Potential doubling time and clinical outcome in head and neck squamous cell carcinoma treated with 70 GY in 7 weeks

Abstract

Purpose : To study the predictive value of pretreatment potential doubling time and labeling index, as measured by flow cytometry in patients with head and neck squamous cell carcinoma treated with conventional radiotherapy. Methods and Materials : 70 patients with a squamous cell carcinoma of the oropharynx and 4 patients with another involved head and neck site were entered in this prospective study. The duration of the S phase (TS), the labeling index (LI), and the potential doubling time (T pot) were obtained by flow cytometry measurements of a tumor biopsy obtained after i.v. injection of 200 mg bromodeoxyyuridine to the patient. The treatment consisted of 70 Gy in 7 weeks, 2 Gy per fraction and five fractions per week.
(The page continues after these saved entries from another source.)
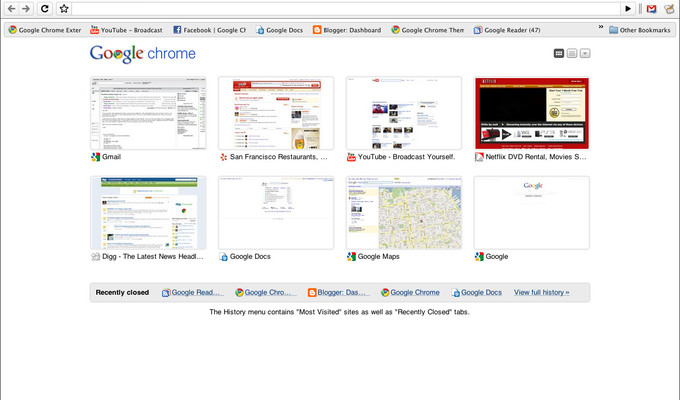
Task: Click the View full history link
Action: (541, 293)
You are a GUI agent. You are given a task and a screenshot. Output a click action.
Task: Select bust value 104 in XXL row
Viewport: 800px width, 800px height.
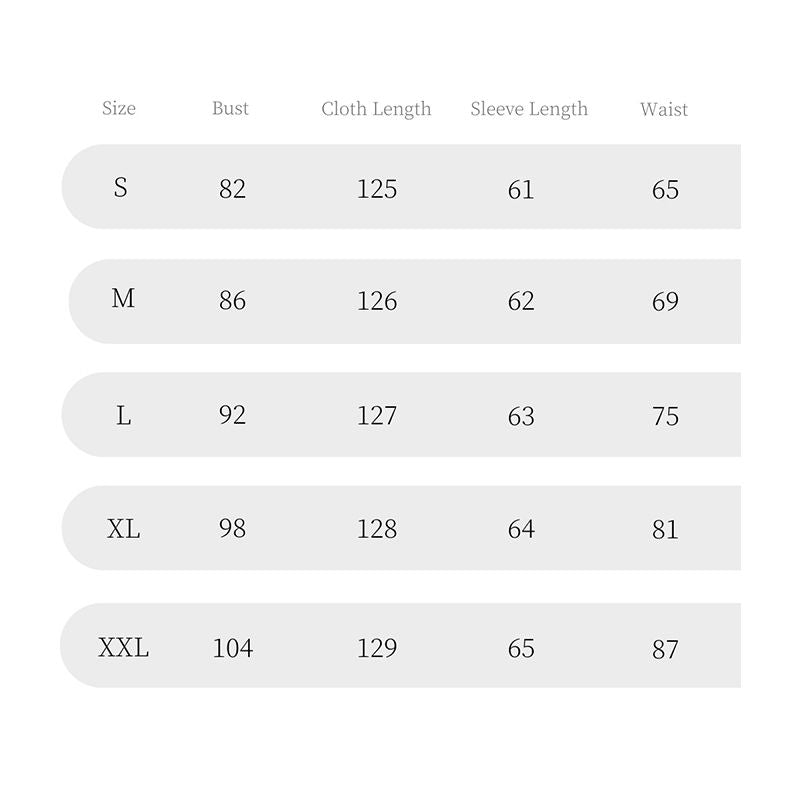(x=232, y=649)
Results : The mean and median LI were 7.7% (standard deviation, SD: 5.0) and 6.3%, respectively. The mean and median TS were 9.3 h (SD: 3.6) and 8.3 h, respectively. The mean and median T pot were 5.6 days (SD: 5.4) and 4.6 days, respectively. No significant relationship was found between the T pot or LI and the tumor stage (T), nodal status (N), histological grade, and the site of the primary within the oropharynx. The only parameter significant associated with an increased risk of local relapse was the tumor stage ( p < 0.001). The mean T pot for the group of tumors that relapsed locally was 5.3 days (SD: 3.3), compared to 6.1 days (SD: 4.08) for those who did not relapse locally (NS). Two parameters were significantly associated with a decrease in disease-free (DFS) and overall survival, namely the tumor stage ( p < 0.005, and p < 0.001, respectively, for DFS and overall survival) and nodal involvement (p = 0.02 and (p > 0.005, respectively, for DFS and overall survival). The TS, LI, DNA index, and T pot were not significantly associated with local relapse, DFS, and survival, either in the univariate or in the multivariate analysis. Conclusions : The method used to evaluate tumor cell kinetics did not provide clinically relevant kinetic parameters for this type of cancer. The classic prognostic factors (tumor stage and nodal status) were strongly associated with clinical outcome.